Membre de Western Sahara Resource Watch, Elena Pollán, a été ce week-end forcée de quitter le Sahara Occidental après avoir été harcelée par la police marocaine. Pollán réalisait des entretiens avec des sahraouis sur la pêche illégale de l'UE sur le territoire.
Membre et chercheur de Western Sahara Resource Watch, l’espagnole Elena Pollán González, s'est rendu le 25 mai à El Aaiun, au Sahara Occidental pour effectuer des entretiens avec des militants sahraouis. Mais après seulement 2 jours, elle a été forcée de quitter le territoire.
Le but de son voyage était double. Elle voulait rencontrer les deux militantes Hayat Erguaibi et Nguia El Haouassi, récemment libérées de prison, où les deux jeunes femmes étaient enfermées depuis le 8 décembre 2010, sans avoir commis aucun crime.
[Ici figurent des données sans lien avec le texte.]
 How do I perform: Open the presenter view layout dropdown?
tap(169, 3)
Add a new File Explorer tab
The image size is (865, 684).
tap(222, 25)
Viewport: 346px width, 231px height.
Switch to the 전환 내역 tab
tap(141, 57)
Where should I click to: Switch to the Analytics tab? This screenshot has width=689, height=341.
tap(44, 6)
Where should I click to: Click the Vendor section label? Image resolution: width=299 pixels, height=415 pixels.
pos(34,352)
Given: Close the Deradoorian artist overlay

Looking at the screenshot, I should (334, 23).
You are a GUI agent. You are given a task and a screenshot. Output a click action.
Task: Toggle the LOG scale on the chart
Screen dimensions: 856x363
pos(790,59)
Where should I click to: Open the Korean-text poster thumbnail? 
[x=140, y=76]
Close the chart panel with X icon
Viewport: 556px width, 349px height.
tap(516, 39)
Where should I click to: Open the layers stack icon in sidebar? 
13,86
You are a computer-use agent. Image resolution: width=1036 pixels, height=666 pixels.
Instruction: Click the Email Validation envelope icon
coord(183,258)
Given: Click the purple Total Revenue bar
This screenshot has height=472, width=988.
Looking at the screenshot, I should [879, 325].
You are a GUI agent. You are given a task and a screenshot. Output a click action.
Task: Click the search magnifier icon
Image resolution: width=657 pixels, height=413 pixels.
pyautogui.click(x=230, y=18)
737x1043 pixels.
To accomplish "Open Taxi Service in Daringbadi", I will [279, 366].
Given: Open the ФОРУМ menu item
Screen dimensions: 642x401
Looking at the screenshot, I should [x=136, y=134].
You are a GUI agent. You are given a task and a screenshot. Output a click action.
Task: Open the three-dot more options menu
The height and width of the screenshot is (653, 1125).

Lors de sa visite, Elena Pollán et sa collègue militante Raquel Ramírez voulaient aussi rencontrer des militants pour collecter des témoignages contre la pêche de l'UE sur le territoire, pêche à propos de laquelle les services juridiques du Parlement de l'UE ont conclue qu’elle était en violation du droit international.
Ils voulaient aussi rencontrer des membres de la famille de Said Dambar, le jeune sahraoui, qui a été exécuté par balle par un agent de la police marocaine à El Aaiun le 24 décembre dernier. Depuis lors, la famille Dambar exige une autopsie officielle.
Tôt le matin du samedi 28 mai, plus d'une douzaine de policiers ont fait irruption dans la maison dans laquelle les deux femmes espagnoles logeaient. Les policiers étaient accompagnés par le gouverneur de El Aaiun, qui les a violemment réprimandées, a temporairement confisqué leur passeport, et les a forcées à rester dans un hôtel où elles étaient constamment sous surveillance policière, cernant tous les extérieurs de l'hôtel.
"La suppression des rideaux aux fenêtres de la chambre, signifiait que les policiers à l’extérieur lançaient des appels téléphonique avec leurs mobiles à chaque mouvements que nous faisions à l'intérieur", a déclaré Raquel Ramírez dimanche 29 mai, à l'aéroport de Barajas à Madrid.
"Compte tenu du harcèlement et de la surveillance, nous avons constaté qu'il était impossible de poursuivre notre travail de recueil des témoignages, et que nous mettrions en péril les amis sahraouis avec lesquels nous avons travaillé sur la documentation de la question des ressources naturelles. Donc, nous n'avions aucun autre choix que de retourner en Espagne ", a déclaré Elena Pollán.
Les deux militantes ont été surveillées de façon continue jusqu'à ce qu’elles prennent le vol de retour. Le gouverneur était même présent quand elles ont pris l'autobus pour le trajet vers Marrakech.
C'est la deuxième fois que Pollán est expulsée. La première était en janvier 2011.